Turmeric New Potatoes

This article has not been rated yet.

PREP TIME

15 min

Makes

6 to 8 servings

* PLUS Cooking time: 21 minutes

Ingredients

  • 22 new potatoes , about 1 kg
  • 1/4 cup vegetable oil
  • 1 large onion , chopped
  • 1 tsp turmeric
  • 1 tsp to 1 tbsp salt
  • 1/2 tsp cayenne pepper
  • 1/4 cup water
  • 8 cups baby spinach

Instructions

  • Wash and scrub unpeeled potatoes. Cut each into 1/4-in.- (0.5-cm-) thick rounds. Heat oil in a large heavy frying pan over medium heat. When hot, add onion. Stir frequently, until onion begins to soften, 5 to 7 min. Sprinkle with turmeric, 1 tsp (5 mL) salt and cayenne. Stir until evenly mixed, 1 min. Add potatoes and 1/4 cup (50 mL) water.
  • Bring to a boil, then reduce heat to medium-low. Stir potatoes until well coated.
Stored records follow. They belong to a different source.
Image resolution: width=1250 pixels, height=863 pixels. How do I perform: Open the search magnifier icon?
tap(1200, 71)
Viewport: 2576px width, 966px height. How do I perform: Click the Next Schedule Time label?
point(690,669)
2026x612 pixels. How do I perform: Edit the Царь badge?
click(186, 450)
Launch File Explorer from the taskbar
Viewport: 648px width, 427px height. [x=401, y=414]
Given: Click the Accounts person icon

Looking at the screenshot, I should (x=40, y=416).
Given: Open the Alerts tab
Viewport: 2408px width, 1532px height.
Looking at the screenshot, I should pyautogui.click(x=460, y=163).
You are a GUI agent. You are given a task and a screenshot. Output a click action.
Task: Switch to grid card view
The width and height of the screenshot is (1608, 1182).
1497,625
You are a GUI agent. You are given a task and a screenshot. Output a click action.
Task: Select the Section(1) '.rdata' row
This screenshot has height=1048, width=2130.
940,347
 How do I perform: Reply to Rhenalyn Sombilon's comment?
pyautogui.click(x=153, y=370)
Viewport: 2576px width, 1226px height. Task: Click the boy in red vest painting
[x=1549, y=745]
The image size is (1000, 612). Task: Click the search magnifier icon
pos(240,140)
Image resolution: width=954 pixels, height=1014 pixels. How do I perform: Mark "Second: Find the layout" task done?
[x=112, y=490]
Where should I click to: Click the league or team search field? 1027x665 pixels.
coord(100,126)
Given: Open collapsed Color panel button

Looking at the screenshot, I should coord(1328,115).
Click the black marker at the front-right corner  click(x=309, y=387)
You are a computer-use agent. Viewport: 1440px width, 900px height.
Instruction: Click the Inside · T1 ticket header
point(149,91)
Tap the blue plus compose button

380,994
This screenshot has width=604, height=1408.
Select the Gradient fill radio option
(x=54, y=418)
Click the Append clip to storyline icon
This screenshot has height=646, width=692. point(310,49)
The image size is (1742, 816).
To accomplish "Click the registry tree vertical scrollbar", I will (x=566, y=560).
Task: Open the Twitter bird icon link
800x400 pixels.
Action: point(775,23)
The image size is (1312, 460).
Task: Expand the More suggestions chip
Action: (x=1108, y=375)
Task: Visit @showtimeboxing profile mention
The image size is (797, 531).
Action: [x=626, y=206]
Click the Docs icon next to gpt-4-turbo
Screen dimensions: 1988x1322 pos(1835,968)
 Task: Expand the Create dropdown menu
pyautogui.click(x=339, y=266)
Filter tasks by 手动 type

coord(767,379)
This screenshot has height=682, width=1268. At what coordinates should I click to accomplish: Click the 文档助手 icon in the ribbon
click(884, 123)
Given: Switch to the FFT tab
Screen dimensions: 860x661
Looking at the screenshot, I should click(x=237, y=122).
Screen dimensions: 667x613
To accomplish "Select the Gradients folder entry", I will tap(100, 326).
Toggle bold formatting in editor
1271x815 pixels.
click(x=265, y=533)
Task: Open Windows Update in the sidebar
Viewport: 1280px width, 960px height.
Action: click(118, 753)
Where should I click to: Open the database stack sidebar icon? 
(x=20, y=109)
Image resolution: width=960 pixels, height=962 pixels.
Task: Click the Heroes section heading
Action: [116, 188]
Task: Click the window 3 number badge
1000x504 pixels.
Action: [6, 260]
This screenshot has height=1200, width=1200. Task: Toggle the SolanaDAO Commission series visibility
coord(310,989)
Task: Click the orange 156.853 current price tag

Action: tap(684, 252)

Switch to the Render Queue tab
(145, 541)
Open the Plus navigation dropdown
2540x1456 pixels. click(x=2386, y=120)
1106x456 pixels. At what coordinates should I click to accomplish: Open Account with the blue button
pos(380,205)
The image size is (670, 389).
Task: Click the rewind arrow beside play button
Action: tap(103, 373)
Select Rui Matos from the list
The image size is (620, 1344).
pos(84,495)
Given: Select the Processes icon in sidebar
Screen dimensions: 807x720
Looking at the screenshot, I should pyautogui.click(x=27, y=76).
Cover and simmer, stirring occasionally, 10 min. Gently stir potatoes and continue cooking until fork-tender, 5 to 12 more min. Stir in spinach 1 min before potatoes are done. Taste and add more salt, if you wish. Serve warm.

Nutrition (per serving)

  • Calories
  • 157,
  • Protein
  • 2.9 g,
  • Carbohydrates
  • 21.9 g,
  • Fat
  • 7 g,
  • Fibre
  • 2.6 g,
  • Sodium
  • 312 mg.

These golden potatoes are a popular alternative to rice at the restaurant. If you can’t cut the potatoes thin enough, add a little extra water to the pan to ensure they cook thoroughly.